— Extract provided —
+ + + + +
# 08 brute wheel issues



## The Big Bad Wolf (Mar 8, 2011)

Ok, this is probably an obscure question , i tried to put on 2"aluminum spacers on my 08 brute rear tires but the tabs are in the way. I have a 12 foot lathe in my machine shop so i was going to mill the spacers. I had measured the tabs but i was really drunk at the time and cant find my notes. My brute is 4 hours away so i cant measure it again till august 1st. does anyone know how much space (width between oposite tabs and height) the tabs need for clearance? I know I can grind them off but I have the tools and would rather play w the lathe! Thanks in advance. :thinking:


----------



## hooliganhodgie (Mar 15, 2010)

If you don't mind me asking, what tabs do you grind off? The reason I'm asking is that my wheel fell off the other weekend which was strange because I checked my lug nuts before I went riding. I took the itp rims off my '05 and put them on my '09 but the studs were too short, so I popped out my '05 studs and changed them. I was told by a friend that I had to grind something down or my lug nuts will back off. Is this true?


----------



## NMKawierider (Apr 11, 2009)

The centering tabs are those patrosions from the center part of the hub. Once you do this, you will from then on have to use the centering lug nuts ...the ones with the tapered ends like the 05s-07s. The 08s have the flat lug nut because of the centering tags.


----------



## hooliganhodgie (Mar 15, 2010)

So I can use the rims with centering nuts and be ok? Thanks for the input.


----------



## NMKawierider (Apr 11, 2009)

hooliganhodgie said:


> So I can use the rims with centering nuts and be ok? Thanks for the input.


Long as you take the hub centers off, then you will have no choice...and you will not be able to use the stock wheels and lugs anymore either.


----------
+ + + + +
— Directive 1 —
Copy the part of the entries that opens with the line containing "You are a computer-use agent. The" and closes with the line containing "point(546,347)", leaving out the pictures.
The forum thread and the entries have nothing to do with each other.

— Records to use —
+ + + + +
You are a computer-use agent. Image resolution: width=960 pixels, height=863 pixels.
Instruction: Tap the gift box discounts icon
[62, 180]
+ + + + +
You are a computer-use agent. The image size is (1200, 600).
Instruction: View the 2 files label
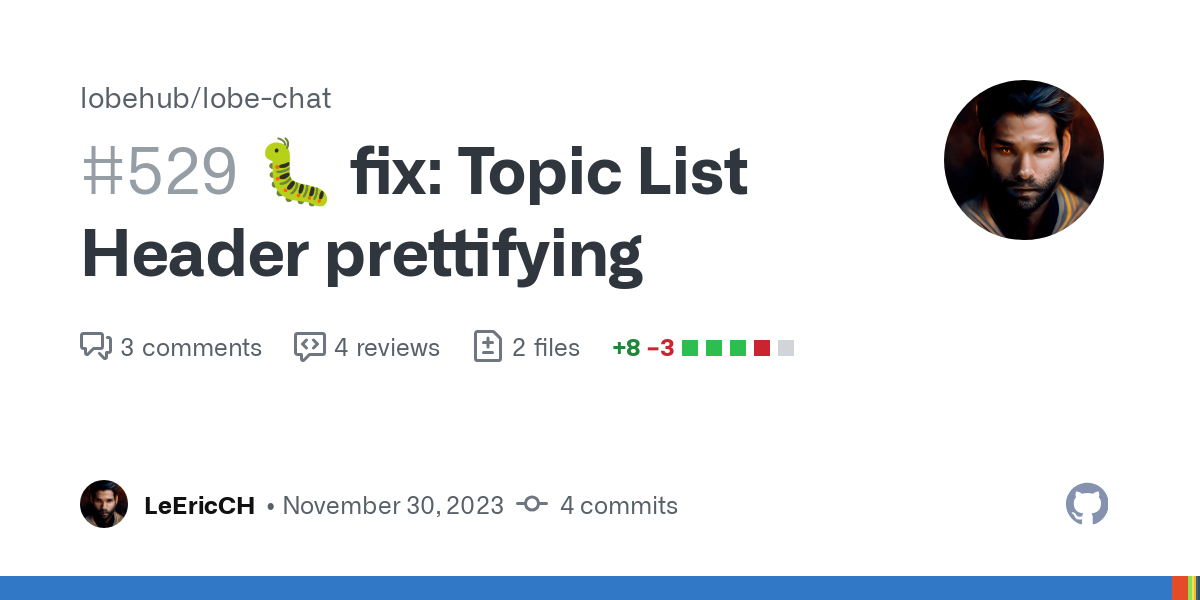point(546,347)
+ + + + +
— Directive 2 —
In the forum thread on 08 Brute wheel issues, what kind of lug nut do the 08s have?

— Complete response 1 —
You are a computer-use agent. The image size is (1200, 600).
Instruction: View the 2 files label
point(546,347)

— Complete response 2 —
The flat lug nut.